● Excerpted text
I get it. In Austin where I live there is a somewhat significant problem with “investment properties” that people bought to rent out as Airbnb’s. Sure they are annoying and they do take away housing from people. But when you look at the driving factors here in Austin for what takes away housing, STR’s, while not nothing, are a small fraction of the larger housing problem. Is it the same in NYC?

In the end, I’ve mostly switched back to using hotels over Airbnb. Last time I was in NYC I picked a hotel over Airbnb. I want that choice though. I want hotels to have to compete with Airbnb for my business. I don’t want some regulation making that choice for me - that kind of garbage anticompetitiveness is what made Airbnb appealing in the first place

> on one hand, people should have the ability to do what they want with properties they own

So no concerns if I start a pig fat rendering company next to your house?

In Houston, where I used to live, that is totally cool and legal and allowed. If there are concerns, too bad. I can’t definitely say that it made life worse or better, as I didn’t live there for long enough as an adult to make an informed decision.

So if you want the answer to that question look to Houston - it’s one of the very few places in the world that you can actually ask that question and get an answer back that is based on real world boots on the ground experience of a land without zoning

That's because the lack of zoning in Houston is a huge shell game. Sure, there's no zoning, but there are still location rules that provide similar advances. For instance, if you construct or add to a hotel, you have to provide access via a limited access freeway or a four-plus lane road and cannot access it from a residential street, and it cannot be within a certain distance of a church, school, park, etc.

Which is relevant because hotels and AirBnBs are pretty similar.

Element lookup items
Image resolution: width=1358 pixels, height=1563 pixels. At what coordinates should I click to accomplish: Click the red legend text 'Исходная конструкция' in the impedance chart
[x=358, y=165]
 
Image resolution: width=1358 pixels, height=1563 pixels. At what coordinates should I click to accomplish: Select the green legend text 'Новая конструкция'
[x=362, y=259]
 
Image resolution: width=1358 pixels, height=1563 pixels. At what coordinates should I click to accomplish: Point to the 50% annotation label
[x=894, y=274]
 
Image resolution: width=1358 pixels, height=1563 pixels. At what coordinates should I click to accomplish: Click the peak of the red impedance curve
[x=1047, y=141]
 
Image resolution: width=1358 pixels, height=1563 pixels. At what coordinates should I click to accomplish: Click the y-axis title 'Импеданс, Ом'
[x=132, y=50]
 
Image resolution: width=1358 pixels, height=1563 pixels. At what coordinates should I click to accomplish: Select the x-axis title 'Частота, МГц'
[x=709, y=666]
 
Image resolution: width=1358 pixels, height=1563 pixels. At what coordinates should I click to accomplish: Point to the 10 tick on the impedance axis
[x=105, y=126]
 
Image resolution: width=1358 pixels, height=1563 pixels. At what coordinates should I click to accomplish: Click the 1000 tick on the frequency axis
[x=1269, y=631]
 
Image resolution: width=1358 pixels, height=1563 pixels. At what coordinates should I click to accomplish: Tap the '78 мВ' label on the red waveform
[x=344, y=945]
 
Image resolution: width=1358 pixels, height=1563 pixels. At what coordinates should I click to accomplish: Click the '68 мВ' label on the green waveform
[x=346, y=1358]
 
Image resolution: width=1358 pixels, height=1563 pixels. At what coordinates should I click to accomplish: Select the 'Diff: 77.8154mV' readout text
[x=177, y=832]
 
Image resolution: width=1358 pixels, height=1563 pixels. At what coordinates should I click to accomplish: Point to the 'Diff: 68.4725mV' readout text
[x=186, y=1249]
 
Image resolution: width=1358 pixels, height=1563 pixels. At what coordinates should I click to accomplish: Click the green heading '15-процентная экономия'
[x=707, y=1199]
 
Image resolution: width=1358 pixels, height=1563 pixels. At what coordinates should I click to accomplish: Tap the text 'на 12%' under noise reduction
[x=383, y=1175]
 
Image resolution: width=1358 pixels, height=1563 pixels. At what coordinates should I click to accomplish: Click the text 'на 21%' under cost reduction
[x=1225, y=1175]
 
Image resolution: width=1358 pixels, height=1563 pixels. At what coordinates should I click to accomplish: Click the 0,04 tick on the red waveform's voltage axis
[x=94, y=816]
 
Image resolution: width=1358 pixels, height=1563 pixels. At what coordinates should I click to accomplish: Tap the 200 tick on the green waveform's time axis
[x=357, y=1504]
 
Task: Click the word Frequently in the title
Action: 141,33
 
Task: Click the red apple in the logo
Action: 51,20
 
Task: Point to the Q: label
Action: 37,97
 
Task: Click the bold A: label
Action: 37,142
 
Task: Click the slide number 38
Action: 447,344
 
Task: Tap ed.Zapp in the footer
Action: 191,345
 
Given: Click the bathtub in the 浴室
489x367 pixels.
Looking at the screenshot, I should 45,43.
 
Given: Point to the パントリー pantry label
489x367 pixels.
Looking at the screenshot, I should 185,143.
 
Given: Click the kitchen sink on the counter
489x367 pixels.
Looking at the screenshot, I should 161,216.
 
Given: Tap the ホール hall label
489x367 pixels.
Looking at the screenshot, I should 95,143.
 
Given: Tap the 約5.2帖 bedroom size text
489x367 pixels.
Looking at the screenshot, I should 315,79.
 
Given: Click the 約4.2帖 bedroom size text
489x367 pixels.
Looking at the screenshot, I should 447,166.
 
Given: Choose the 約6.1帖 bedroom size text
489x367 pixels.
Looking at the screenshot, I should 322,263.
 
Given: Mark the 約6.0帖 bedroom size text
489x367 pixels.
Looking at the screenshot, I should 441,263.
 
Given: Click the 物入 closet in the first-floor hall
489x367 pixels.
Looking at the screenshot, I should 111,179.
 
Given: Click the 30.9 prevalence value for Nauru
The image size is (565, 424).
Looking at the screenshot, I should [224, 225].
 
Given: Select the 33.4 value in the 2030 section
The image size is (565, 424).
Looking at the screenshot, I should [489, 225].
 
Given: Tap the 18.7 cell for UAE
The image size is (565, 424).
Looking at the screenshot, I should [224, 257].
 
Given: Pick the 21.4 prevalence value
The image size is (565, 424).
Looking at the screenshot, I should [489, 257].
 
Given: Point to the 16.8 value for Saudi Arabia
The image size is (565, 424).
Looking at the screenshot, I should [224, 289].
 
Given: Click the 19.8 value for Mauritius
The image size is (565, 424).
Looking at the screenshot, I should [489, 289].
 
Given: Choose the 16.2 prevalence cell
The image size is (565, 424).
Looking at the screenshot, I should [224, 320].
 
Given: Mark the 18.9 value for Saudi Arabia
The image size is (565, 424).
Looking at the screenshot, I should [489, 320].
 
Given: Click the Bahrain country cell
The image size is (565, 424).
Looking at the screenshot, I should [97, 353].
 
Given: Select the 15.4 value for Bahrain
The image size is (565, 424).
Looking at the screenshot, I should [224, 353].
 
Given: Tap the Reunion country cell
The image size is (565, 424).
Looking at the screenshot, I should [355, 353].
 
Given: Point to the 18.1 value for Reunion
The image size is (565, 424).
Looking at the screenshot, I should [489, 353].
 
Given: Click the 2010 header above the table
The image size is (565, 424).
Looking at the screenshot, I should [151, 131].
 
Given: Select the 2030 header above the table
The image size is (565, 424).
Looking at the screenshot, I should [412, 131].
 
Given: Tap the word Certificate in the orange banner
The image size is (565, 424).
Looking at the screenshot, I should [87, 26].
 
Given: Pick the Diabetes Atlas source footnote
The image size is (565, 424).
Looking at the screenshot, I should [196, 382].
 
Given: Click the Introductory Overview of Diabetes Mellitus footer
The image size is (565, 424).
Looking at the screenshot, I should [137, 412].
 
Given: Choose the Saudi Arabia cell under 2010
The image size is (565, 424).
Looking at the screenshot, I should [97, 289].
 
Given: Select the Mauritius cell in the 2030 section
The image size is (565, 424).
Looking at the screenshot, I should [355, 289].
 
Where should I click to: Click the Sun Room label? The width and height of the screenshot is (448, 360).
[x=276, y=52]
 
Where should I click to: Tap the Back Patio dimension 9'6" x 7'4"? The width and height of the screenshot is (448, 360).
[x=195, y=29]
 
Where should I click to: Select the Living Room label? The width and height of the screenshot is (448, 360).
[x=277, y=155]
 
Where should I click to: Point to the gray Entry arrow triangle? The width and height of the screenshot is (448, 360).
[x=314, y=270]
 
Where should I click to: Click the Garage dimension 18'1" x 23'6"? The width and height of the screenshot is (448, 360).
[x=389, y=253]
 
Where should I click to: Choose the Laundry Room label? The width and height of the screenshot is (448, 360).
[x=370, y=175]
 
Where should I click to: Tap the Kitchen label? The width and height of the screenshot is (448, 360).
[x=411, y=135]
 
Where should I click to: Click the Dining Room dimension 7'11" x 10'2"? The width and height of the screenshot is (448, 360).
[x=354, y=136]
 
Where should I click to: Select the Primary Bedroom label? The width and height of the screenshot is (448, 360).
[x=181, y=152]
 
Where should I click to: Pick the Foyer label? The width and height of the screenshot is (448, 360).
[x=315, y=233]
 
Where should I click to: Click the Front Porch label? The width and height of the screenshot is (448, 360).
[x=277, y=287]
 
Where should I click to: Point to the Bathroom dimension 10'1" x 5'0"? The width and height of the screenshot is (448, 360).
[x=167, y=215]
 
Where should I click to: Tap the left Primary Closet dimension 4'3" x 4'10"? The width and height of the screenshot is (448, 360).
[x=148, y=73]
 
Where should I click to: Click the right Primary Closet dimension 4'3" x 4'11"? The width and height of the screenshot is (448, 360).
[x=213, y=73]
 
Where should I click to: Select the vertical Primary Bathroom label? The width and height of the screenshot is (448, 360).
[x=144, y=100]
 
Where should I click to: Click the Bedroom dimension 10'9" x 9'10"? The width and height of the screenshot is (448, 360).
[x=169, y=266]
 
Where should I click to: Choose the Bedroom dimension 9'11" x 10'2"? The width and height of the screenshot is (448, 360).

● Problems to solve
A: According to the Airbnb discussion, what kind of road must a new or expanded hotel in Houston be reached by?
B: Repeat everything in the Airbnb discussion from "That's because the" down to "are pretty similar.".
C: Say whether each statement agrees with the Airbnb discussion, answering yes or no and quoting the words that decide it: (i) The commenter from Austin stayed in an Airbnb on the last visit to NYC. (ii) Short-term rentals are described as a small part of Austin's housing problem. (iii) A Houston hotel cannot be accessed from a residential street.
These items are separate from the Airbnb discussion.

● Completed exercise
A: A limited access freeway or a four-plus lane road.

B:
That's because the lack of zoning in Houston is a huge shell game. Sure, there's no zoning, but there are still location rules that provide similar advances. For instance, if you construct or add to a hotel, you have to provide access via a limited access freeway or a four-plus lane road and cannot access it from a residential street, and it cannot be within a certain distance of a church, school, park, etc.

Which is relevant because hotels and AirBnBs are pretty similar.

C:
(i) No: "Last time I was in NYC I picked a hotel over Airbnb."
(ii) Yes: "STR’s, while not nothing, are a small fraction of the larger housing problem."
(iii) Yes: "cannot access it from a residential street"